An Arctic festival

July 2003

The origins of the Kuhmo festival are like one of those let’s-do-the-show right here Hollywood musicals. Back in 1970 a young Finnish cellist called Seppo Kimanen was looking around for a place to start a summer chamber music festival. He remembered a place in central Finland, close to the Russian border and not far from the Arctic circle where his father used to fish. An idyllic spot on a vast lake: great for fishing; less obviously attractive as a venue for chamber music concerts. But that was the place he chose for his festival – and 33 years later it is one of the most famous in the world.

Kimanen, now in his mid-50s and with a pianist son performing, still runs the festival. And, even more remarkably, Tuulikki Karjalainen, the woman who ran Kuhmo’s amateur music society back in 1970 and who worked with Kimanen on the inaugural festival, is now the executive director of a two-week event that stages 80 concerts and sells more than 40,000 tickets. This says something about loyalty but also Finns’ complete lack of pomposity: the festival has grown in size but hasn’t added too many layers of self-consciousness.

You get some sense of the magnitude of their achievement by reading the potted history of the festival. “In 1974 concerts were held at the Lentiira church. The musicians praised the acoustics, but only 13 persons attended.” A local farmer explained that the locals preferred fishing.

But slowly the locals were won over – and the rest of Finland followed. A summer school for music students was attached to the festival; in 1993 a 700-seat arts centre was built that is now the principal venue for concerts (though Kuhmo’s Lutheran church and a school hall are also used); and next year for the first time there will be a chamber music competition. All this is a tiny, unpretentious town of 11,000.

We had an afternoon’s sightseeing in Kuhmo and, to be honest, there aren’t many sights to see. The pristine early 19th-century wooden church, a museum housing a tar boat that used to ply its trade on the lakes that criss-cross the region, the local library (of which the town is inordinately proud – “education, education, education” is not just a slogan in Finland but a way of life), and lots of war memorials.

You wouldn’t go to Kuhmo for the non-musical attractions and that’s the point. Once you have flown from Helsinki to Kajaani (the flight takess about an hour) and driven the 100 km east to Kuhmo – the roads are good but beware the elk – you are by yourself in the most wonderful landscape of lake and pine forest. Or rather your companions are the composers around which Kimanen has constructed his festival – this summer, Mozart, Satie and the masters of the romantic piano, Schumann, Chopin and Liszt.

SHORT TASK 1:
Answer these from the Kuhmo festival piece, one per line:
(a) In what year was Seppo Kimanen looking for a place to start his festival?
(b) How many people attended the 1974 concerts at the Lentiira church?
(c) How far do you drive from Kajaani to reach Kuhmo?
SHORT TASK 2: Return the stretch of the Kuhmo festival piece from "You get some" through "locals preferred fishing.", copied word for word.
SHORT TASK 3: Put this sentence from the Kuhmo festival piece into German: "Kimanen, now in his mid-50s and with a pianist son performing, still runs the festival."

COLLECTED MATERIAL:
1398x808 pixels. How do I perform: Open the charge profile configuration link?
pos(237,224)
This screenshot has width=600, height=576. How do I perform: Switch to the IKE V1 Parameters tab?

FINISHED ANSWER 1:
(a) 1970
(b) 13
(c) 100 km

FINISHED ANSWER 2:
You get some sense of the magnitude of their achievement by reading the potted history of the festival. “In 1974 concerts were held at the Lentiira church. The musicians praised the acoustics, but only 13 persons attended.” A local farmer explained that the locals preferred fishing.

FINISHED ANSWER 3: Kimanen, inzwischen Mitte fünfzig und mit einem Sohn, der als Pianist auftritt, leitet das Festival noch immer.